◆ **List of tasks**
**1.** Render this sentence from the basketball forum thread in Spanish: "Well I'd rather see the Nets in the playoffs than the Sixers, but yes that would be sweet."
**2.** In the basketball forum thread, take the passage that begins at the words "yea everyone wants" and stops after "loosing...better for us...". Rewrite it with "New Jersey" swapped out for "NJ".

◆ **Text**
▬▬▬▬▬▬▬▬▬▬

That's pretty much what I'm thinking, too.


----------



## notorious

Budweiser_Boy said:


> That's pretty much what I'm thinking, too.


just imagine, raps destroying nets hope of making the playoffs! :biggrin: :banana:


----------



## trick

the last thing i'd want are more losses coming NJ's way. remember, we're depending on either NJ or ORL to make the playoffs that turns the philly pick from a 15 or 16 to a 11-13 pick.

i hate Steve Francis with a passion but i'm rooting for the magic. the vc haters need to suck it up as well and root for the nets


----------



## Crossword

notorious said:


> just imagine, raps destroying nets hope of making the playoffs! :biggrin: :banana:


 Well I'd rather see the Nets in the playoffs than the Sixers, but yes that would be sweet.


----------



## vi3t_boi11

notorious said:


> the ONLY game I want the raps to win is against Carter and his nets .... other games they can lose or win ...... who cares at this point.


yea everyone wants them to win that game but I wouldn't mind if New Jersey wins since they're gonna need it to overtake Philly for the 8th spot


----------



## adhir1

a couple of thoughts from this....i dint expect much from the raptors...nor do i mind them loosing...better for us...

the PG situation needs to be dealt with fast....when ur PG takes more shots then ur whole team except one player...and ends up with 2 assists...we have a MAJOR concern on our hands....i like rafer he is a good player...but he isnt the guard of the future...but i am not gonna go trade happy..and say lets trade...i think after next season is when we should do that....unless he changes his ways...and starts to distribute the rock...we wont win ball games on a high level....

Chris Bosh....please raptors PLEASE....give him the god forsaken ball....apart from Hoffa....all our starters jacked up more shots then him....there is a reason we have a good record when he scores...but hey im just a regular poster here..dont listen to what i say...this better not continue next season...

Donyell dint have a good shooting night....0-6 ZEROOOO points in 24 minutes....if ur shot isnt falling Donny boy...go inside...try to get some easy high percentage shots and then come back outside and trying again...

▬▬▬▬▬▬▬▬▬▬

◆ **Provided material**
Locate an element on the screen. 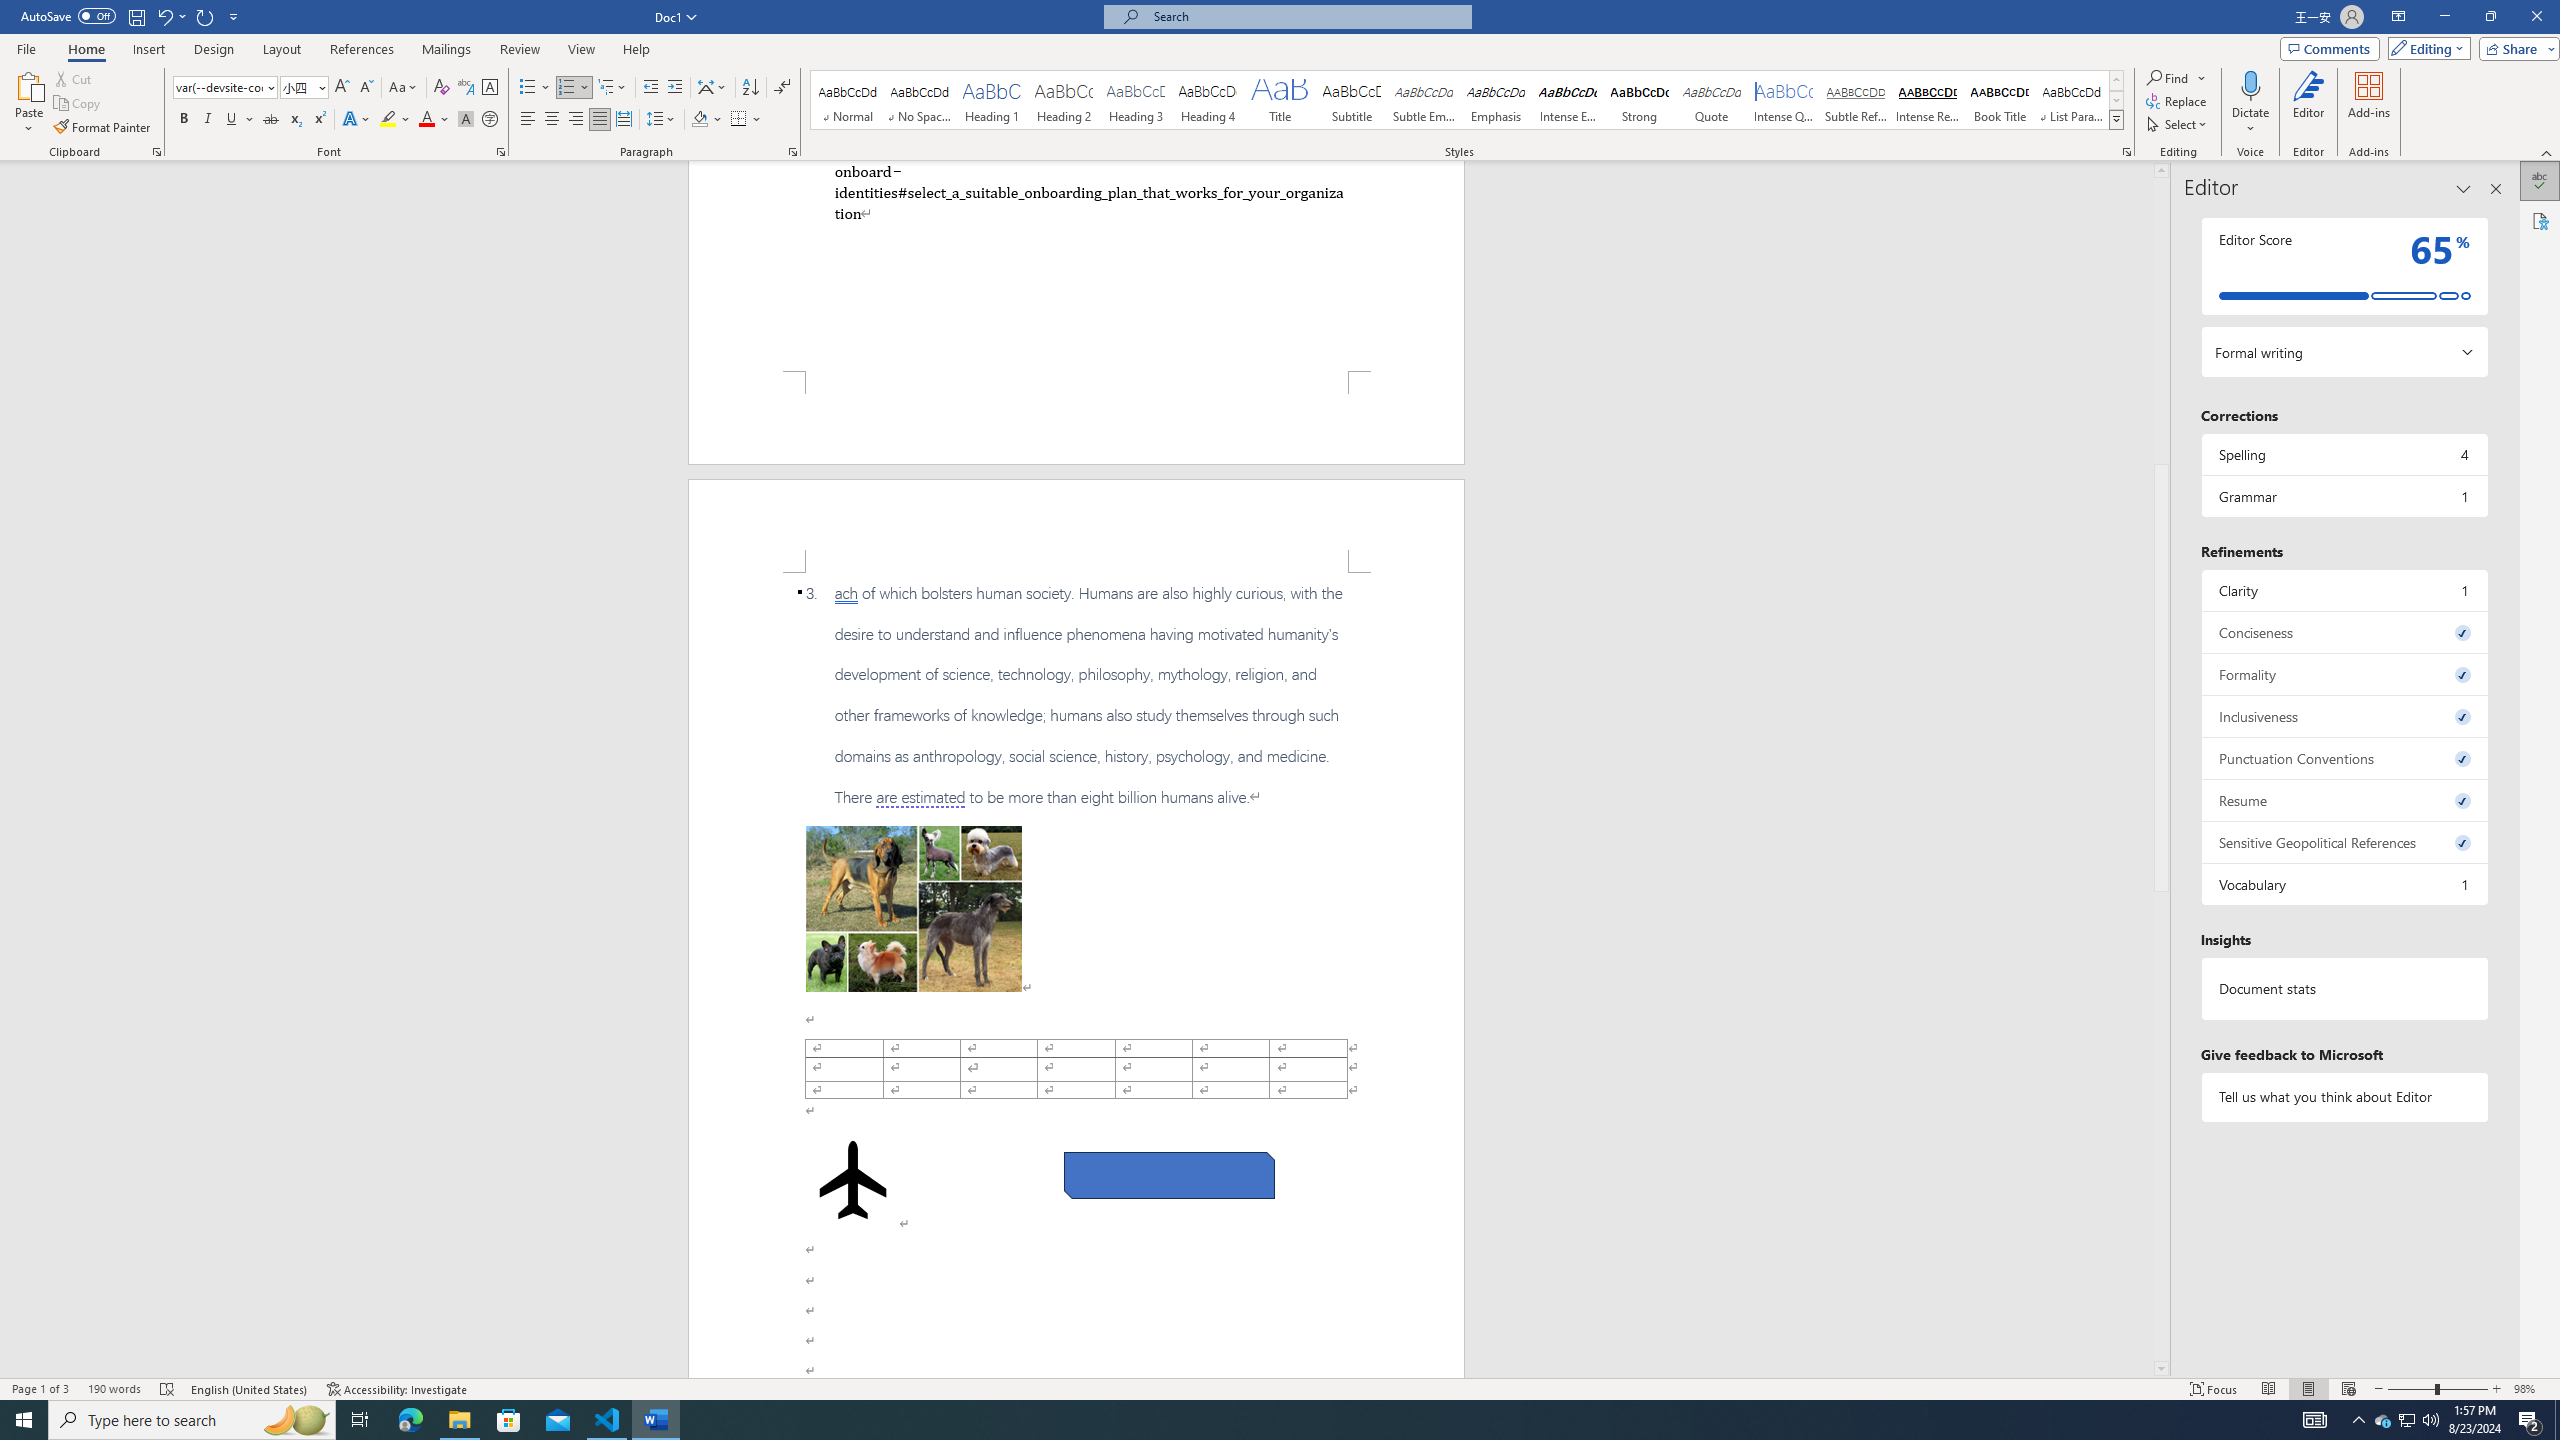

▬▬▬▬▬▬▬▬▬▬

◆ **Expected outputs**
**1.** Bueno, preferiría ver a los Nets en los playoffs antes que a los Sixers, pero sí, eso sería genial.

**2.**
yea everyone wants them to win that game but I wouldn't mind if NJ wins since they're gonna need it to overtake Philly for the 8th spot


----------



## adhir1

a couple of thoughts from this....i dint expect much from the raptors...nor do i mind them loosing...better for us...